When you’re doing a repetitive task, at what point does your boredom reach a critical level?

Some people possess a seemingly bottomless tolerance for these kinds of activities. One that verges on positively saintly behavior.

They will move a lot of rock to get at the nuggets of gold.

I have a friend who does research for a living, and he summarized this trait beautifully.

Think of me like a weary treasure hunter eager, after long days criss crossing the grind, to show off of his barnacle encrusted doubloons plucked from the ocean floor.

Wow, I never knew monotony could be so poetic.

What I find interesting is how repetition impacts outcome. Because pushing through a tedium threshold has certain undeniable scientific properties. When you do something over and over for long enough, eventually, your brain is forced to find new ways to engage with the past.

This is why cognitive breakthroughs tend to happen in the later stages of work. New patterns and insights emerge, once your brain shifts from routine processing to more creative thinking.

I often notice this in my songwriting process. Once I figure out the chord progression for my verses, I will play it for twenty minutes straight without stopping. Like a human loop pedal. This sends me to a higher state of focus and concentration, so I can notice details of the rhythm and melody I might otherwise overlook.

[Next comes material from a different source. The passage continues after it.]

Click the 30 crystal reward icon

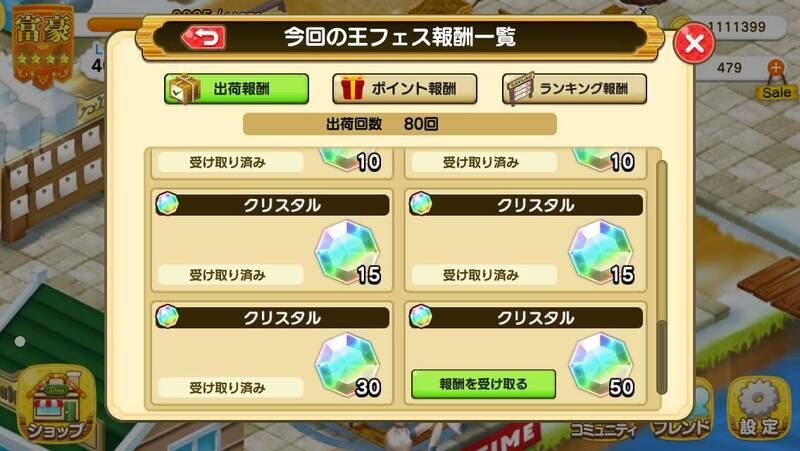coord(347,365)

It’s tedious as hell. My arms hurt from strumming, my hips ache since I play guitar standing up, and the calluses on my fingers get chaffed and bloody.

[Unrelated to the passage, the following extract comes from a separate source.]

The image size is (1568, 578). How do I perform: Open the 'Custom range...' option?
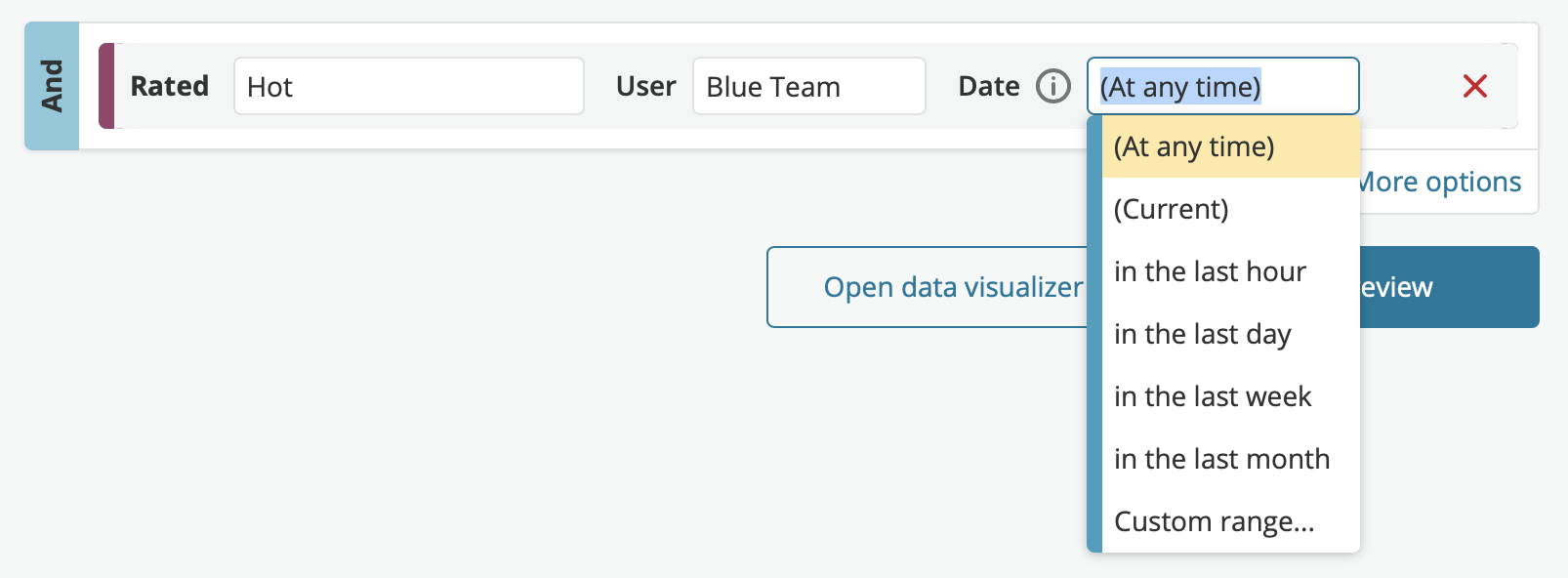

But the fatigue is exactly what unlocks the song. If I can handle a prolonged period of effort, if I’m willing and able to push through and stay with it, my brain is granted more opportunities to make sense of patterns.

Whereas if I had played superficially, say, for only five or ten minutes, those patterns wouldn’t have been visible.

The world’s top songwriters all know this.

Mccartney. King. Cohen. Mitchell. Mayer. Swift. Sheeran.

Each of them have done interviews with music publications saying some version of, you have to be very patient. You have to be willing to wait for them. Songs reveal themselves to you on their own accord.

Are you the kind of person who can push your way through the tedium threshold?